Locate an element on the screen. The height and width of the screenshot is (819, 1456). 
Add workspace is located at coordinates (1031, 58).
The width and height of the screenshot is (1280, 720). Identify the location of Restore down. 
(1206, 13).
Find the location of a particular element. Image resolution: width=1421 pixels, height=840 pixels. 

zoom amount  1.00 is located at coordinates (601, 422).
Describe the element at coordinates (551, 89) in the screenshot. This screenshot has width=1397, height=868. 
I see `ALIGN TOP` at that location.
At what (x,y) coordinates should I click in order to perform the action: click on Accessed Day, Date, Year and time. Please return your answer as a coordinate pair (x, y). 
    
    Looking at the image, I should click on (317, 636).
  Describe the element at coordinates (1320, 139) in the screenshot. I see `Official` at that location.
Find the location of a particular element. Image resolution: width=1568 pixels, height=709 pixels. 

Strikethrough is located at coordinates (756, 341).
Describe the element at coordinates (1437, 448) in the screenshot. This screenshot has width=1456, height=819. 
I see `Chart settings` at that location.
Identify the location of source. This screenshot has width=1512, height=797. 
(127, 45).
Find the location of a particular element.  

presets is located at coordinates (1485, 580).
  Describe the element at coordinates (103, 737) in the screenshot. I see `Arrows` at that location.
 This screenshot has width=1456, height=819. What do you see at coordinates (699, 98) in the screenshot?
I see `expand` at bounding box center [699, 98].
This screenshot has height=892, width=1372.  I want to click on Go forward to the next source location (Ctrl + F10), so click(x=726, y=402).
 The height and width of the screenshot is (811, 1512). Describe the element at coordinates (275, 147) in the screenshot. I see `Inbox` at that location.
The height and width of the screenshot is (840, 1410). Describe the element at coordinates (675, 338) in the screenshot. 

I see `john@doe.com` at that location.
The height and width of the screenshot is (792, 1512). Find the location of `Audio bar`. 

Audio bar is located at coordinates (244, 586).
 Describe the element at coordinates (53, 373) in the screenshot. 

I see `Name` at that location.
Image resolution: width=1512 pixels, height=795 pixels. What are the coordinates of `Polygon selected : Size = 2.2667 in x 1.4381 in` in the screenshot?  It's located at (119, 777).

==========

Given instruction
Convert the records above into a Markdown table with the columns Row and Text, with each line of the records as its own numbered row. Leave out the blank lines.

Problem solution
| Row | Text |
|---|---|
| 1 | Locate an element on the screen. The height and width of the screenshot is (819, 1456).  |
| 2 | Add workspace is located at coordinates (1031, 58). |
| 3 | The width and height of the screenshot is (1280, 720). Identify the location of Restore down.  |
| 4 | (1206, 13). |
| 5 | Find the location of a particular element. Image resolution: width=1421 pixels, height=840 pixels.  |
| 6 | zoom amount  1.00 is located at coordinates (601, 422). |
| 7 | Describe the element at coordinates (551, 89) in the screenshot. This screenshot has width=1397, height=868.  |
| 8 | I see `ALIGN TOP` at that location. |
| 9 | At what (x,y) coordinates should I click in order to perform the action: click on Accessed Day, Date, Year and time. Please return your answer as a coordinate pair (x, y).  |
| 10 |     Looking at the image, I should click on (317, 636). |
| 11 |   Describe the element at coordinates (1320, 139) in the screenshot. I see `Official` at that location. |
| 12 | Find the location of a particular element. Image resolution: width=1568 pixels, height=709 pixels.  |
| 13 | Strikethrough is located at coordinates (756, 341). |
| 14 | Describe the element at coordinates (1437, 448) in the screenshot. This screenshot has width=1456, height=819.  |
| 15 | I see `Chart settings` at that location. |
| 16 | Identify the location of source. This screenshot has width=1512, height=797.  |
| 17 | (127, 45). |
| 18 | Find the location of a particular element.   |
| 19 | presets is located at coordinates (1485, 580). |
| 20 |   Describe the element at coordinates (103, 737) in the screenshot. I see `Arrows` at that location. |
| 21 |  This screenshot has width=1456, height=819. What do you see at coordinates (699, 98) in the screenshot? |
| 22 | I see `expand` at bounding box center [699, 98]. |
| 23 | This screenshot has height=892, width=1372.  I want to click on Go forward to the next source location (Ctrl + F10), so click(x=726, y=402). |
| 24 |  The height and width of the screenshot is (811, 1512). Describe the element at coordinates (275, 147) in the screenshot. I see `Inbox` at that location. |
| 25 | The height and width of the screenshot is (840, 1410). Describe the element at coordinates (675, 338) in the screenshot.  |
| 26 | I see `john@doe.com` at that location. |
| 27 | The height and width of the screenshot is (792, 1512). Find the location of `Audio bar`.  |
| 28 | Audio bar is located at coordinates (244, 586). |
| 29 |  Describe the element at coordinates (53, 373) in the screenshot.  |
| 30 | I see `Name` at that location. |
| 31 | Image resolution: width=1512 pixels, height=795 pixels. What are the coordinates of `Polygon selected : Size = 2.2667 in x 1.4381 in` in the screenshot?  It's located at (119, 777). |